国立天文台 ハワイ観測所は5月31日(現地時間)、すばる望遠鏡と、同じくハワイ・マウナケア山頂にあるケック望遠鏡を用いて110億年前の遠方宇宙にある巨大銀河を観測し、巨大銀河が星の輪廻転生を通して成長する様子を捉えることに成功したと発表した。
同成果は、中国・清華大学のツァイ・ジェン准教授、早稲田大学(早大)の嶋川里澄准教授に加え、独・マックス・プランク宇宙物理学研究所の研究者らが参加した国際共同研究チームによるもの。詳細は、米科学雑誌「Science」に掲載された。

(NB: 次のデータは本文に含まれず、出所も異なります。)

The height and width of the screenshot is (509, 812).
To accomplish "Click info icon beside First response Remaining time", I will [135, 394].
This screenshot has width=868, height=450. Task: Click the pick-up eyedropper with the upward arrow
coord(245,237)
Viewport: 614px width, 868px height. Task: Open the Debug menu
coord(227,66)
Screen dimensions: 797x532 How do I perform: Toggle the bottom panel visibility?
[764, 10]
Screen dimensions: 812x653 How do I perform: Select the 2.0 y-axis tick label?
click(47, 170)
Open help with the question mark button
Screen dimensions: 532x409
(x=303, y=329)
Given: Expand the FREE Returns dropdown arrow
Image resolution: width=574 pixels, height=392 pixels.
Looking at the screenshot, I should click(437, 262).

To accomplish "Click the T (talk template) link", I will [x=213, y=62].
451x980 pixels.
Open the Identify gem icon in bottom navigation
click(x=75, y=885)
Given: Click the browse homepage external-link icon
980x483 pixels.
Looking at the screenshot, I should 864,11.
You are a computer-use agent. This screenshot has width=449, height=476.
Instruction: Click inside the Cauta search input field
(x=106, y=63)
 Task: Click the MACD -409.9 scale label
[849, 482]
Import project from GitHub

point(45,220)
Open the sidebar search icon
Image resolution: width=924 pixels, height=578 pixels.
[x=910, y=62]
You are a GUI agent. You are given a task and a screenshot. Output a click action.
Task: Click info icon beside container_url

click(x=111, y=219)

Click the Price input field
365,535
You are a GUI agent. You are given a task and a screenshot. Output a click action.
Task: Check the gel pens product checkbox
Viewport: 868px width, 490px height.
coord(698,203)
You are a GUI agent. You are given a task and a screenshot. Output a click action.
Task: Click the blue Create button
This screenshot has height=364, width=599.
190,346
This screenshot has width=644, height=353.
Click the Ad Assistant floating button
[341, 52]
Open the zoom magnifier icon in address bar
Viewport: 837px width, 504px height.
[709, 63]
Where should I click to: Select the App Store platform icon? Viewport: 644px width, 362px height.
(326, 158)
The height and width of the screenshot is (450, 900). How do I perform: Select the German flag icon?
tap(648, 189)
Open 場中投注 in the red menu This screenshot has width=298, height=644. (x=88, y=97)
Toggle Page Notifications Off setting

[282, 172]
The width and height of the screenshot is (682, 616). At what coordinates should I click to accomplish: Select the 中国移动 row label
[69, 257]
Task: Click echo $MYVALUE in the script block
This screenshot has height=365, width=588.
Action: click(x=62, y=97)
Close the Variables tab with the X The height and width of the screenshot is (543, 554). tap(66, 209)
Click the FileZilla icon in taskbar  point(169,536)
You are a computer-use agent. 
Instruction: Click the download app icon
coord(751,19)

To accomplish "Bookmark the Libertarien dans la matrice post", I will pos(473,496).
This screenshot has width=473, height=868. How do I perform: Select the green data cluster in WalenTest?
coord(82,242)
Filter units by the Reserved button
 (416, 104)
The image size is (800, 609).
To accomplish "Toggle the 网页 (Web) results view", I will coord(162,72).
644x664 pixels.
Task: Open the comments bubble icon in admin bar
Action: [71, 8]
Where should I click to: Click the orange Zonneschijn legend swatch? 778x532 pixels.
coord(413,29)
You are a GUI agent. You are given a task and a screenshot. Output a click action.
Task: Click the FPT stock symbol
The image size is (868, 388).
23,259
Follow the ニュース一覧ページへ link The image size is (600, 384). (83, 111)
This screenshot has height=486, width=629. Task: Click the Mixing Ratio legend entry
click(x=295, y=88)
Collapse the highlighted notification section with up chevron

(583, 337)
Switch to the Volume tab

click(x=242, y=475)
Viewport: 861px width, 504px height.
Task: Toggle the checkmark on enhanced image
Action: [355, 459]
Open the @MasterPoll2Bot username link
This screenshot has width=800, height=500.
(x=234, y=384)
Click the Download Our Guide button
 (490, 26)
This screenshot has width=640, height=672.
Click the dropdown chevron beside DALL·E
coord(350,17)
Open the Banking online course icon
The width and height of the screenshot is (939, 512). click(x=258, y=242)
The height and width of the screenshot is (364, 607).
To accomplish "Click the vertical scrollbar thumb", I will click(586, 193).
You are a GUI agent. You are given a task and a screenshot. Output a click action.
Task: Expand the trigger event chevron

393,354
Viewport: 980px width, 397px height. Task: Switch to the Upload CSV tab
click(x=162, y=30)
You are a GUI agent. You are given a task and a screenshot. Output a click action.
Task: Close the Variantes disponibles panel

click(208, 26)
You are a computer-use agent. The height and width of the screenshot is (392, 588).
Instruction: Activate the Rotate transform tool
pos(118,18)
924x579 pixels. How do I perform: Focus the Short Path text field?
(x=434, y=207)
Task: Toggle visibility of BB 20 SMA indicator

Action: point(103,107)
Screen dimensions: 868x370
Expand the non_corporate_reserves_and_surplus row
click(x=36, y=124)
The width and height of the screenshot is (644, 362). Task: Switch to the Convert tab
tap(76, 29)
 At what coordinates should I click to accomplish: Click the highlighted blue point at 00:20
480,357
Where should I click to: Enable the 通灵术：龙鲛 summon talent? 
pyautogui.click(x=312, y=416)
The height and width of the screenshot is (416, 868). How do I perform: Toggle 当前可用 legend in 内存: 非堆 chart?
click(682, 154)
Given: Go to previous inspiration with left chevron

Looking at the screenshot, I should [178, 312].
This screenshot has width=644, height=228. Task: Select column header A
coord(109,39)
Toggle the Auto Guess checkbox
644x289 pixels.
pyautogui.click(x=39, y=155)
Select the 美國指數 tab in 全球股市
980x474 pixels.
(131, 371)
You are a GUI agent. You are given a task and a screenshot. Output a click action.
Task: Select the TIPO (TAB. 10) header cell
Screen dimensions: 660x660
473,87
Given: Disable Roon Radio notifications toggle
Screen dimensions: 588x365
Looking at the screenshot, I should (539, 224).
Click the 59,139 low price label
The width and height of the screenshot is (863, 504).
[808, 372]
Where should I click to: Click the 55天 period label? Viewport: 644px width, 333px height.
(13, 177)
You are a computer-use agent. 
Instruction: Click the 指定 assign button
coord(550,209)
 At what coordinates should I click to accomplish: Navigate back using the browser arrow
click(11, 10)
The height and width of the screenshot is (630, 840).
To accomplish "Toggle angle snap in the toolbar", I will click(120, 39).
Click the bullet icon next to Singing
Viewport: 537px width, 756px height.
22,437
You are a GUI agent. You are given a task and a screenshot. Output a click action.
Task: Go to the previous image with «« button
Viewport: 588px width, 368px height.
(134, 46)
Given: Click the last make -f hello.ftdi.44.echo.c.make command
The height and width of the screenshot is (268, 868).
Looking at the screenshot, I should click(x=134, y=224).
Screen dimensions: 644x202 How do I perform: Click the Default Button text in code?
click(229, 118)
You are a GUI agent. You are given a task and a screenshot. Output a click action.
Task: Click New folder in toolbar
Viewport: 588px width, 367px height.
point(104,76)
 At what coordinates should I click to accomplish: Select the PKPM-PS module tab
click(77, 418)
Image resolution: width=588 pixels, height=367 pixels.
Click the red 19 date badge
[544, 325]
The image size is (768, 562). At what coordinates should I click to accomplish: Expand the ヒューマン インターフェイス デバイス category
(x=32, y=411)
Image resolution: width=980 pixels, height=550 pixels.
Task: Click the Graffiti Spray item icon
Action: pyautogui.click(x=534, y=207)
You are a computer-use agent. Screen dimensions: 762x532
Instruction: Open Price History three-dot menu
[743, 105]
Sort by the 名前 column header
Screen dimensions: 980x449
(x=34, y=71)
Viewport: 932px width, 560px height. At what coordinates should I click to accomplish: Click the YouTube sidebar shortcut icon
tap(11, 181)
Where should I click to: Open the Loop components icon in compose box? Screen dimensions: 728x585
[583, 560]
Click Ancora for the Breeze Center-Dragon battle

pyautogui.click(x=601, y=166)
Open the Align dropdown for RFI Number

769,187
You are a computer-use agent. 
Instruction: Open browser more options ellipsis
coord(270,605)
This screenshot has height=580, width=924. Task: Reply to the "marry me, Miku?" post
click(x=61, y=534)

星を作るガスや塵は銀河の中にも多数存在するが、それはごく一部であり、その大半は銀河間に存在する。銀河間ガスは、網目状の宇宙の大規模構造に沿って淡く分布しており、銀河に落ちていくことで新しい星を形成するための材料となる。星が超新星爆発を起こすと、その莫大なエネルギーにより、ガスは銀河の強い重力を振り切って外に排出されることがある。しかし、銀河外にガスが放出され続ければ、銀河で星が誕生できなくなってしまう。つまり、星が誕生し続けるためには、銀河に降り注ぐ何らかのガスの供給が絶えず必要ということになる。
太古の宇宙においてはこれまで、成長途中の銀河が数多く発見されてきたが、銀河の持続成長の原動力が宇宙誕生時の原始的なガスの供給によるものなのか、それとも超新星爆発の残骸を多く再利用しているのかは、明らかではなかったという。そこで研究チームは今回、110億年前の宇宙にある巨大銀河を観測したとする。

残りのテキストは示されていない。